**Data for the task**
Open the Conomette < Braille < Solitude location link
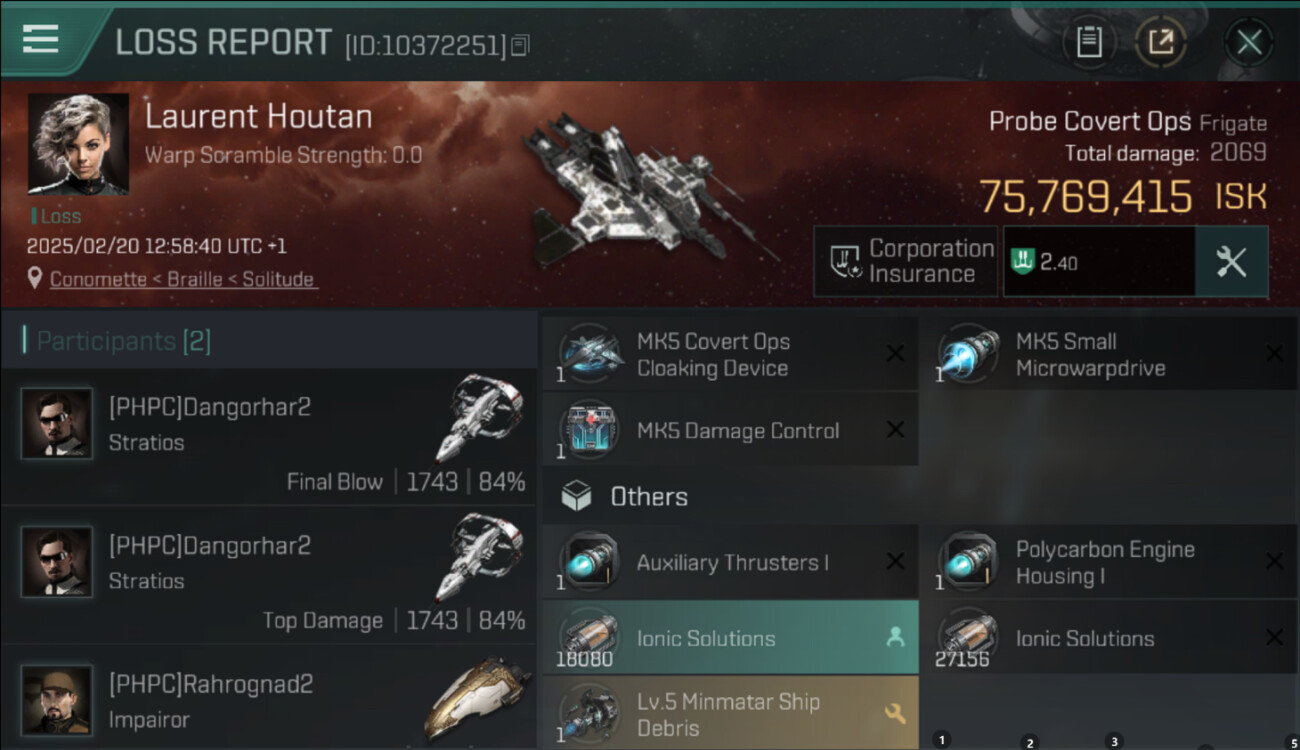pyautogui.click(x=183, y=280)
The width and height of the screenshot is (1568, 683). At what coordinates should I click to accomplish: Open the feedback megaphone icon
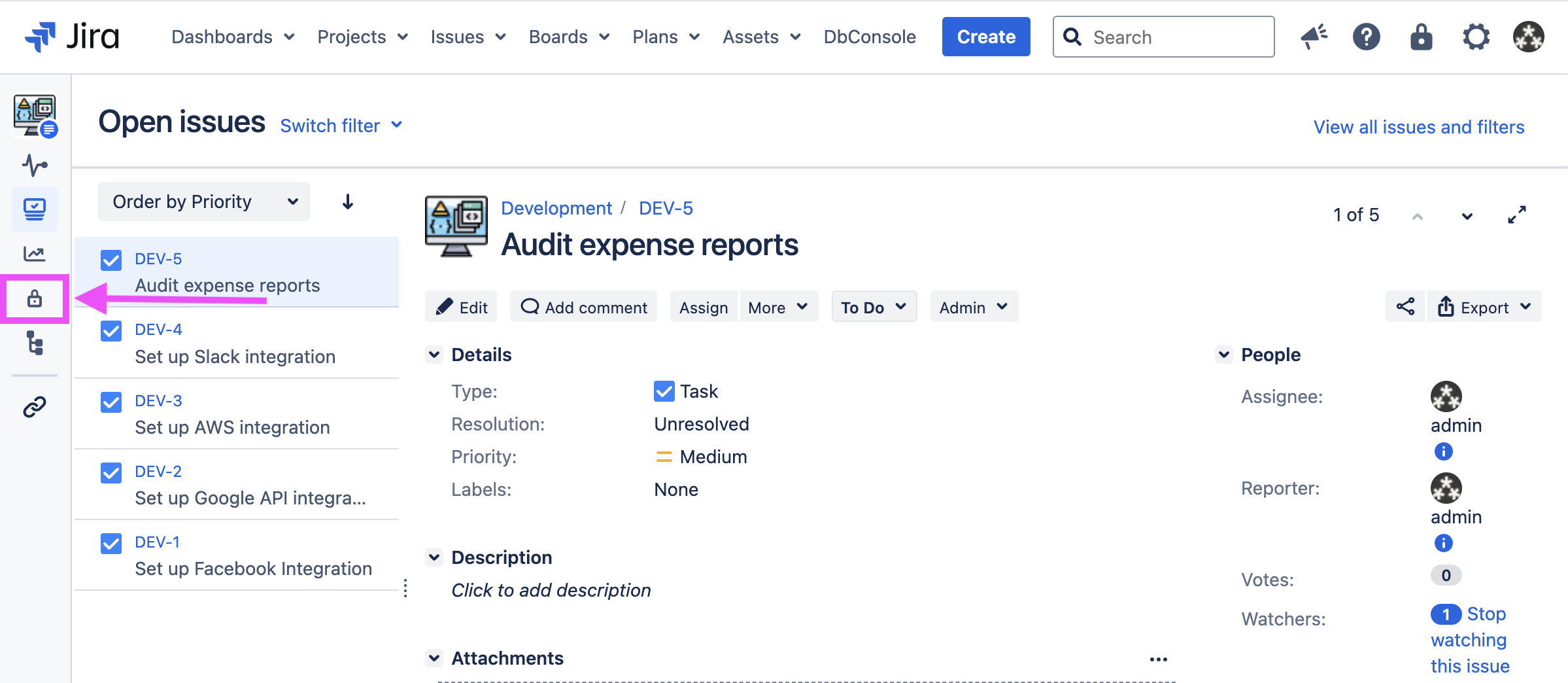click(x=1313, y=37)
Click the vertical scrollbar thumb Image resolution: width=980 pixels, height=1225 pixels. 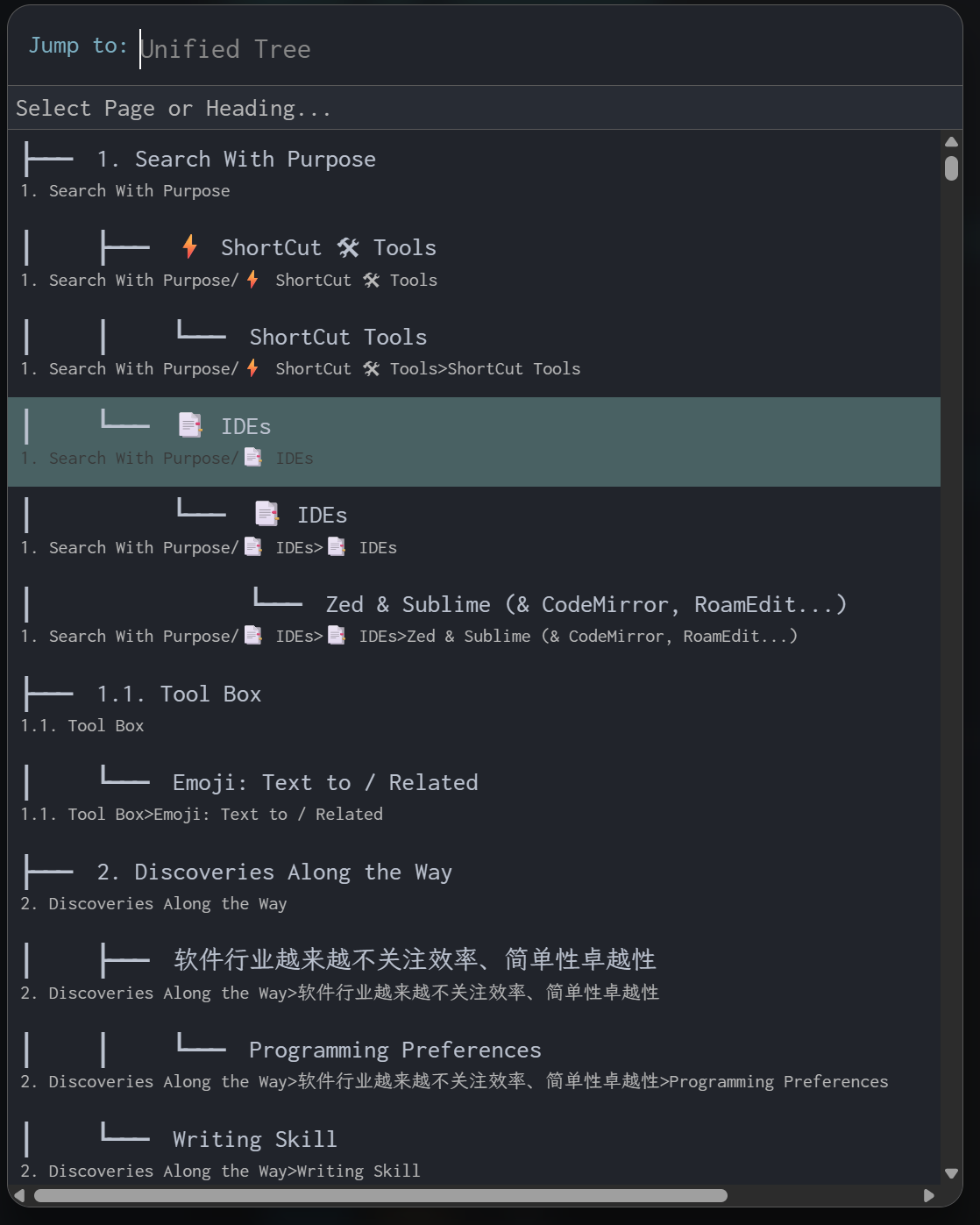(x=951, y=167)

**Aim**
Convert the entries, starting at the top and ending at the line containing "click(x=1313, y=37)", into a two-column CSV with the headers instruction and response. Give one row per entry, put each field in double quotes, replace line breaks with spaces, and leave out the pictures.

**Completed exercise**
instruction,response
"Open the Conomette < Braille < Solitude location link","pyautogui.click(x=183, y=280)"
"The width and height of the screenshot is (1568, 683). At what coordinates should I click to accomplish: Open the feedback megaphone icon","click(x=1313, y=37)"